Crisis en el Edén
LB
Estudiamos la ‘crisis en el Edén’, pero más bien diríamos ‘catástrofe en el Edén’. Gracias a Dios, en realidad analizamos la ‘salvación en el Edén’.
No podemos imaginar la belleza y perfección de la Creación, ya que ahora la vemos muy cambiada. Sólo en algunos lugares nos sugiere lo que debió ser al principio. El sábado pasado estudiamos la entrada del pecado en el universo: la rebelión de Lucifer en el cielo. Hoy estudiamos la entrada del pecado en nuestro planeta, en nuestra raza: el ingreso de Satanás en esta tierra, en la humanidad, junto al remedio divino a ese gran problema.
Al acabar la Creación, Dios afirmó que era ‘buena en gran manera’. ¿Estás totalmente seguro de que era así?
Allí, en el centro del Edén, estaba el árbol de la vida, el que volveremos a tener en el Edén restaurado. De él habla Apocalipsis 22, situándolo en relación con el trono de Dios y del Cordero, de donde sale aquel río limpio de agua de vida. Especifica que aquel árbol de la vida estará en medio de la plaza de la nueva Jerusalén. Desde luego, eso será más que bueno en gran manera.
Pero en el centro del Edén había también otra cosa: el árbol de la ciencia del bien y del mal. No se le llama el árbol de la muerte, pero comer de su fruto equivalía a morir. ¿Continúas afirmando que en la tierra recién creada “todo” era ‘bueno en gran manera’? ¿Cómo podemos estar seguros? —Porque Dios lo afirma, naturalmente. ¿Necesitamos mayor evidencia?
Dios creó a Adán y Eva para que vivieran siempre libres y felices. Tan libre hizo al ser humano, que le dio libertad incluso para perder su libertad si elegía dar la espalda a Dios. En ese caso sería un esclavo condenado muerte, y ya no podría decidir. Su nuevo amo, Satanás, decidiría por él. La situación parecía desesperada, pero Dios tenía un plan, y por eso tenemos esperanza; por eso estamos vivos y por eso tenemos vida eterna en Jesús si nos hemos entregado a él totalmente y tenemos la perseverancia de los santos.
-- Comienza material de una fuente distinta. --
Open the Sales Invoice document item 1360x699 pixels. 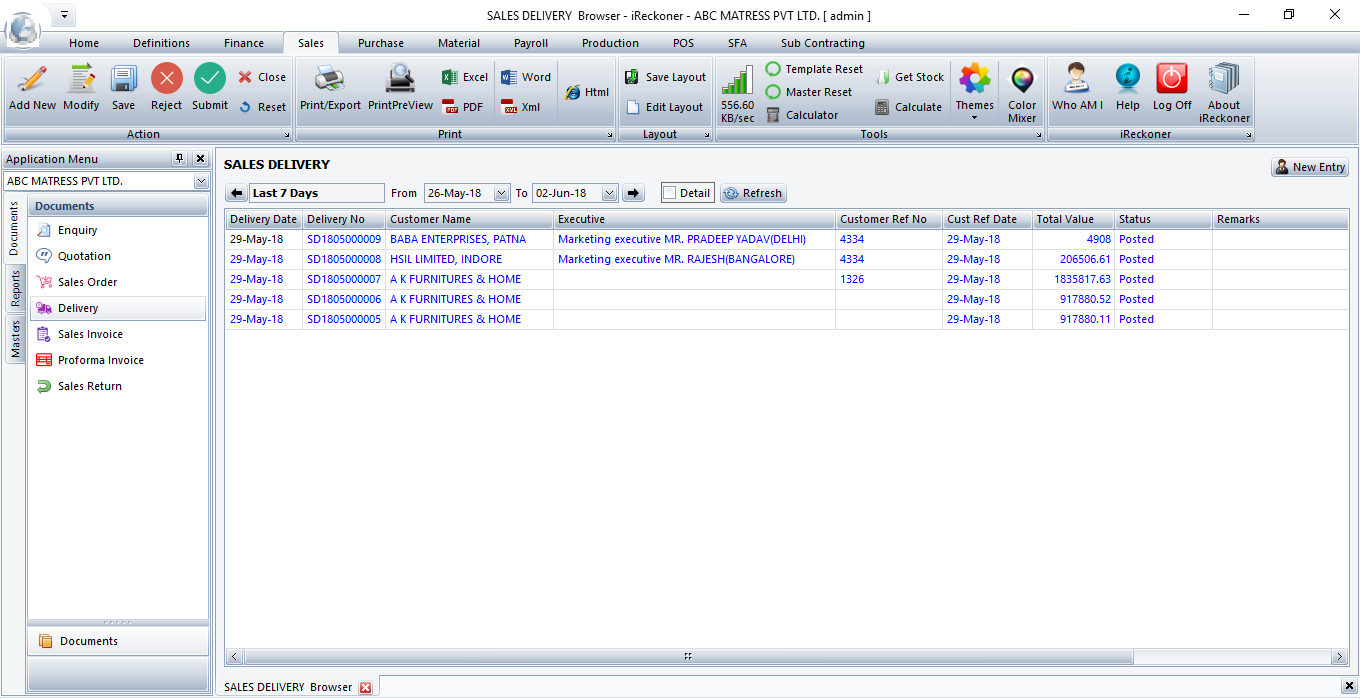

El hombre, para ser realmente hombre, para ser libre, tiene que mantener la dependencia de su Creador. Su existencia y su libertad van unidas a su dependencia de Dios. Independencia de Dios significa esclavitud. Satanás quiere que nos independicemos de Dios, para hacernos esclavos suyos.
Sólo es posible entender el conflicto de los siglos en el contexto de la libertad. También Lucifer había disfrutado de la perfecta libertad. Dios es amor, y el amor sólo se puede dar en la libertad. Es por eso que, en el gran conflicto de los siglos, Dios no va simplemente a vencer, sino que también —y especialmente— va a convencer de su amor y justicia a toda criatura inteligente que habite el universo.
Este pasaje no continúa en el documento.